There are times though when the clock loses a spring or life simply throws you a spanner. In order to keep life ticking on you have to make a few adjustments.

An illness of a close family member has meant Mr BG has had to leave for Melbourne for a couple of days. That means priorities are shuffled around, lists are made of things to do and people to contact, and arrangements are made to look after little BGs and the cat.

It’s at times such as this that you realise that much of that intricate machinery that is your life is meaningless if you don’t have the big things that matter- family, health and love.

Freezing with a chance of sun

Yesterday Con shared via Twitter a post on 5 Ways you can be happy now without changing a thing

A lot of it was simple advice, letting go of past grievances, and being grateful for what you have in your life.

Kalgrl  shared her  reasons why she was grateful yesterday

Today I am grateful for

  • two children who delight in a frosty morning and turn a walk to school into a journey of discovery

frosty kids

  • the bright sunshine in which to walk back home

welcome home

  • a friendly conversation with the butcher
  • a good relationship with my dentist who can fit me in on Monday for a tooth to be capped.
  • Mr BG who always provides honest advice.

The suggestion which really struck home was choose to be exactly who you are and where you are at this very moment.

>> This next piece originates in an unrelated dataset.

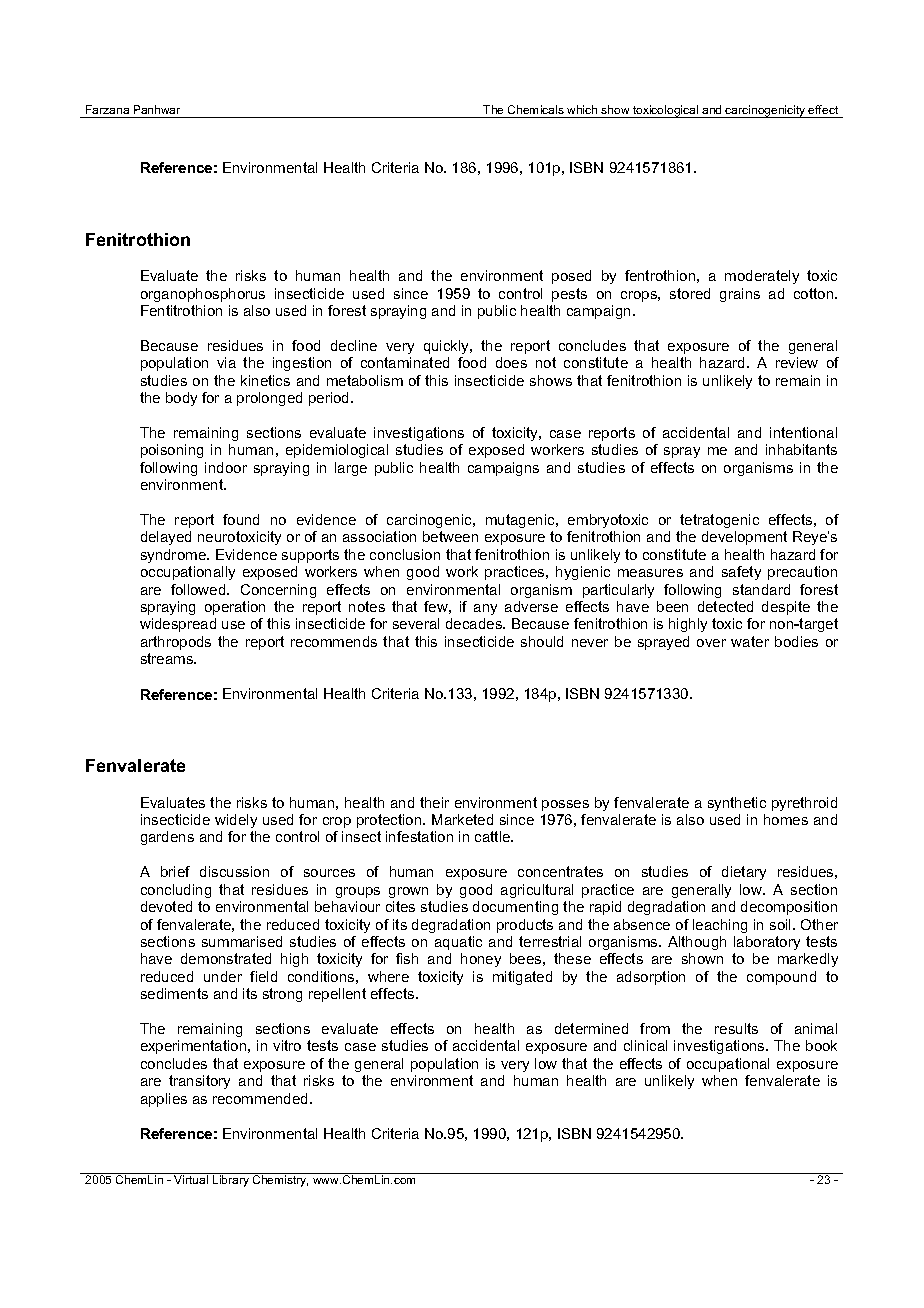  Describe the element at coordinates (458, 943) in the screenshot. I see `aquatic` at that location.
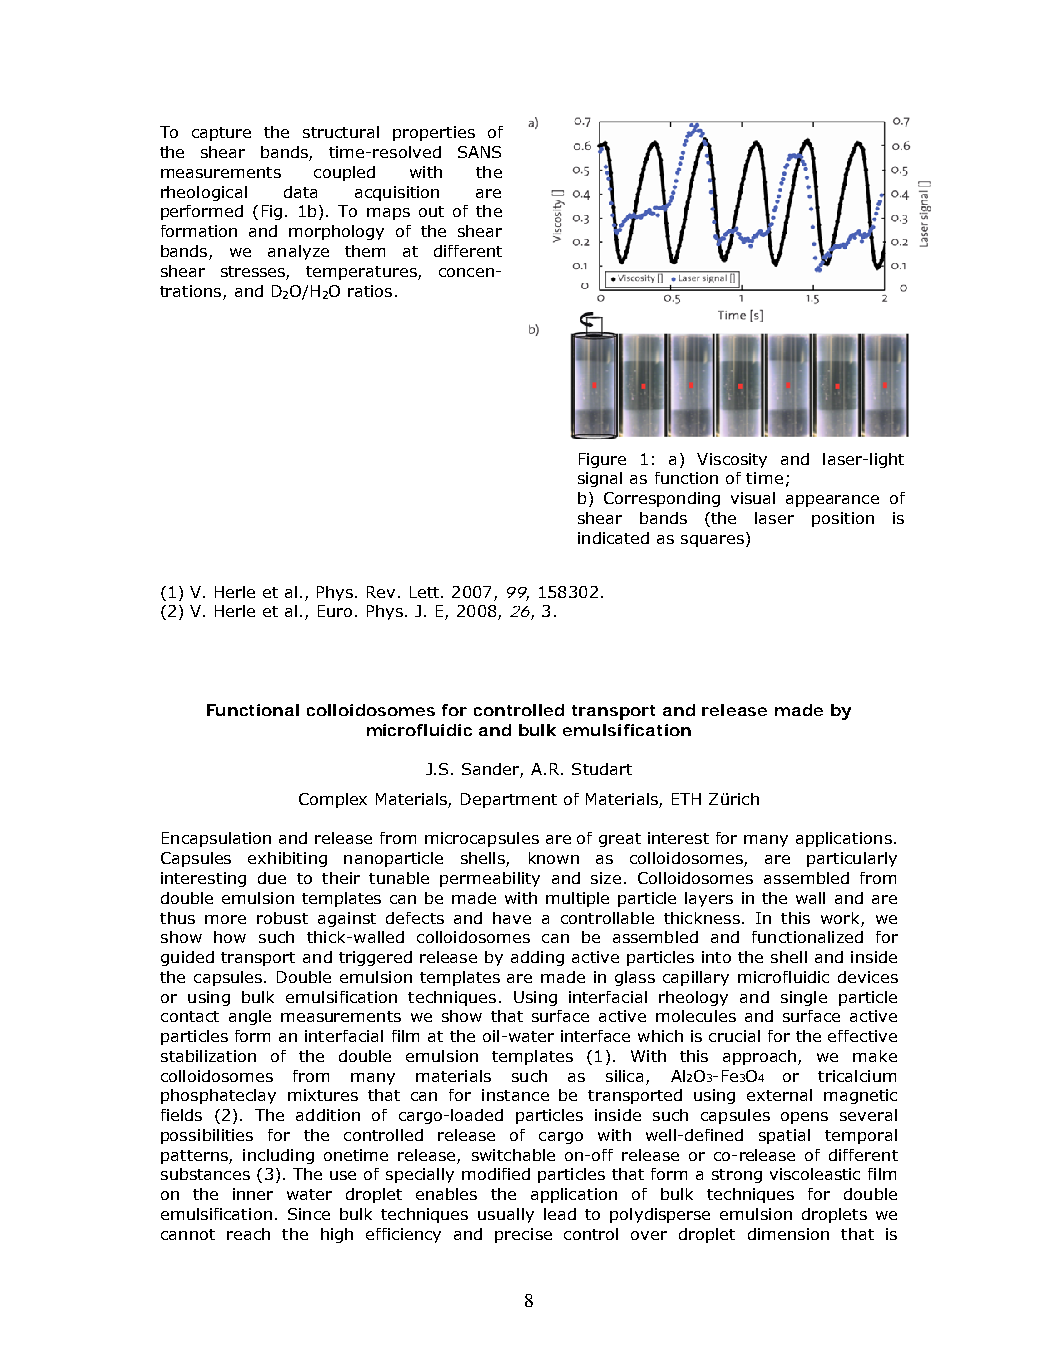 This document has height=1369, width=1058. I want to click on properties, so click(434, 133).
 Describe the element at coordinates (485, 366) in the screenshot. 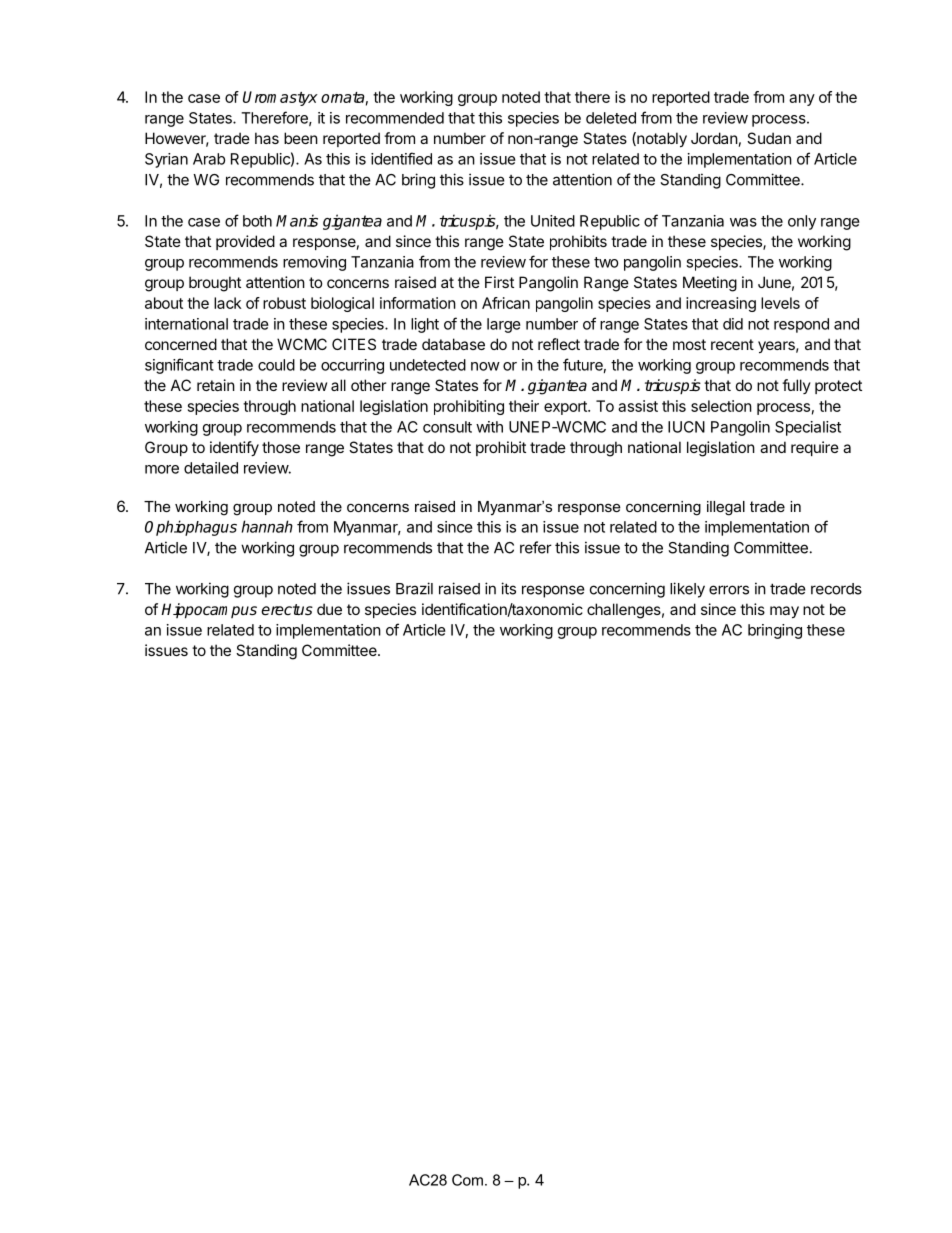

The moment I read it, I felt my mindset shift. I felt by accepting what I have, I could change anything. It was a good moment to have 🙂

What’s in my name

Fiona and Tony have both discussed their names- and I had an interesting time contemplating my name and its variations over the years.

My first name comes from my mother’s youngest sister. There is a 13 year age gap between the two sisters and they are quite close, as my grandmother was quite unwell after giving birth (it was baby no 6 and there was another one after my aunt) and my mum looked after her baby sister. Mum had always said she would call me Stephanie. As it happens, I get along famously with my auntie Stephanie, who lives in Enniskillen with her husband Gerald and nearby to my granny Kitty.

I get Steph a lot from my friends and my work colleagues. I do prefer to be on a Stephanie basis with my dentist and my doctor though, both of whom are incredibly nice. It was a real shock when the first doctor I saw in Ballarat called me Steph- it was a sense of familiarity which was a bit disconcerting. I did forgive him somewhat as he confirmed in the same breath that I was pregnant :).

My middle name is Moya after my dad’s youngest sister- it’s a variation on the Irish name for Mary. When I hear my name in full from my parents I just know I’m in trouble, even at the age of 42. Having names from both sides of the family has been good, but I chose first names for the children which were their own rather than being named after a relative.

My maiden surname, McGlinchey is a mouthful, and for many it’s a hard one to say, and for nearly everyone, it’s impossible to spell. The only place where I haven’t had to spell it out is in Ireland :). The name is Irish, even with the Mc, with its origins from Donegal. It’s the name I use in online interactions and at work, as all my qualifications were earned in that name, and it is one I regard as my professional name. It is a pain to spell, but it’s distinctive and it’s a part of me I am reluctant to relinquish.

However, when Miss BG was born in 2007, in a fit of hormones I decided to change my name to my married name. So on my bills, on my drivers licence, and at the kid’s school I am Stephanie Cummings. No one calls me Mrs Cummings though- I am strictly first name terms  with all and sundry!

I’m also known as Mr BG’s wife, and Master BG and Miss BG’s mum. And I’m sure the cat knows me as the ‘big human who gets up early to let me out and feeds me breakfast’.

I have lots of names, but they’re all a part of me.